God gave me eyes to see and ears to hear so when I see the fossil records I don’t say “the earth is 6000 years old”.

This is where we might go into some tired-old debates of personal testimonies where skeptics don’t want to believe , while believing their own testimonies about an event and where I might ask questions such as :
Why react when someone says “I’m in pain”? And we’re not even at the verification phase yet where we get a doctor to verify, we’re at the first phase:acknowledgment.

Are the skeptics being consistent with their reasoning?

CitizenChallange, thank you for your explaining your reasoning and journey to me. So the question is not very important to you and that’s great. You also explained why.
You also said something which I consider a very important statement. You said “I don’t know”. Are you an atheist by any chance?

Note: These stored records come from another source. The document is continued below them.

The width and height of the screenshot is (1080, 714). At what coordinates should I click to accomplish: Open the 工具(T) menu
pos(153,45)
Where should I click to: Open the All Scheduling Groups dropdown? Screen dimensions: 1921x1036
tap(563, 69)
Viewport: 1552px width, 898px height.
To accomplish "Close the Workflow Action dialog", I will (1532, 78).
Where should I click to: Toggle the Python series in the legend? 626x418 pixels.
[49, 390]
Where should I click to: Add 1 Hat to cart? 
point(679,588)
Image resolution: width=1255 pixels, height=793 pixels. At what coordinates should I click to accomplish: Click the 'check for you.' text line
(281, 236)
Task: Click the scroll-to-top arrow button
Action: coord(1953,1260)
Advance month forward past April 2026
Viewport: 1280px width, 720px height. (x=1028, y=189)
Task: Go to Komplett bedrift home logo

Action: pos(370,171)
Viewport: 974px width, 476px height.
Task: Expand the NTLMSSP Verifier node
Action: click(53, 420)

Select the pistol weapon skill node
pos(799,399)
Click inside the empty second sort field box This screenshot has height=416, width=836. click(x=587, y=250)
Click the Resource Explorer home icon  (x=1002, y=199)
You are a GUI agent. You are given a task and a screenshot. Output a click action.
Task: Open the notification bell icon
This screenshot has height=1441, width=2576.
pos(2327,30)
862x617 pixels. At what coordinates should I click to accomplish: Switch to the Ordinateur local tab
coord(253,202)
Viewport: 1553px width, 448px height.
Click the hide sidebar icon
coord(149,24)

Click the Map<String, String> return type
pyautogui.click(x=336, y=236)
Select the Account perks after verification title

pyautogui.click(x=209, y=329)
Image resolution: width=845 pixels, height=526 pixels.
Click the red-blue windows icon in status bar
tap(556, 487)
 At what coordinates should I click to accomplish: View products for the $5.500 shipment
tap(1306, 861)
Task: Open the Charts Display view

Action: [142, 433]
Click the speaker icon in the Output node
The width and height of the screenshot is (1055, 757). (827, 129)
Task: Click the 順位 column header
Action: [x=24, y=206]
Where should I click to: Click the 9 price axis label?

My journey is a bit different. I was raised into an atheist family and I had no idea what God was or the concept of reality or a Creator.
I basically came “online” at around 3 years old where my first memory was an orange falling into my head because I was trying to reach it with my hand from the table. So I cruised along until 15 where for the first time in my life I walked into a church. So that’s where I started to ask existence and everything we take for granted.

I also read that page/link you provided where one key word grabbed my attention. Ego. Maybe we can discuss this further in another topic. I think it might be an interesting convo.

Lausten, I also saw your other response and one of your statements grabbed my attention “lots of people are spending most of their energy just getting by, so they aren’t interested in complicated philosophical questions” This seems very reasonable to me so I can understand why some can’t ask these questions.
This also touches a bit on suffering which is an an extremely energy-draining situation physically and mentally.
Why do some people seek more meaning during suffering which can lead them into God or into a particular religion?

Is boredom worse than suffering basically? Because if people spend their energy on a 9-5 job, doing chores about food, socializing, work and entertainment then they don’t have time to ask philosophical questions?
Where do some of the suffering find their energy to ask Philosophical questions? Do they ask them because suffering broke their boredom routine or do they ask them because the suffering alerted them to something higher?

I’d rather not discuss your last paragraph because it deserves another topic. A topic I would call: “The consequences of a thought proven to be 100% true or false”.

I will comment on this though: “Prayer that petitions for something for instance; it might feel like you’re doing something, but you’re asking the deity to change something that supposedly it created to be that way.”

Seems to me you’re seeing this from a rules-based perspective where a deity has created something incorrectly so a request to change something would be in vain.
Whereas I see it as, asking a deity change something for you , and then it changes, would be a way to further appreciate the existence of a deity and also prove a lot of scriptures about the state of this world and the spiritual world, but this is where we’re going to get into the territory of “personal testimonies” which I mentioned above, which we can also discuss in detail in another topic.
You or other atheists for example might explain the change (or answer to prayers) as pure luck, as a statistical anomaly but then at the same token you may reject the fulfillment of prophecies from a prophet (Jesus) which is also a very high statistical anomaly which for someone like me, proves that he’s no average individual.
So there’s a lot to talk about here about thought processes.

Thank you for all your answers.

Yes this is an idea proposed by Max Tegmark.
When I hear this I basically see a creator.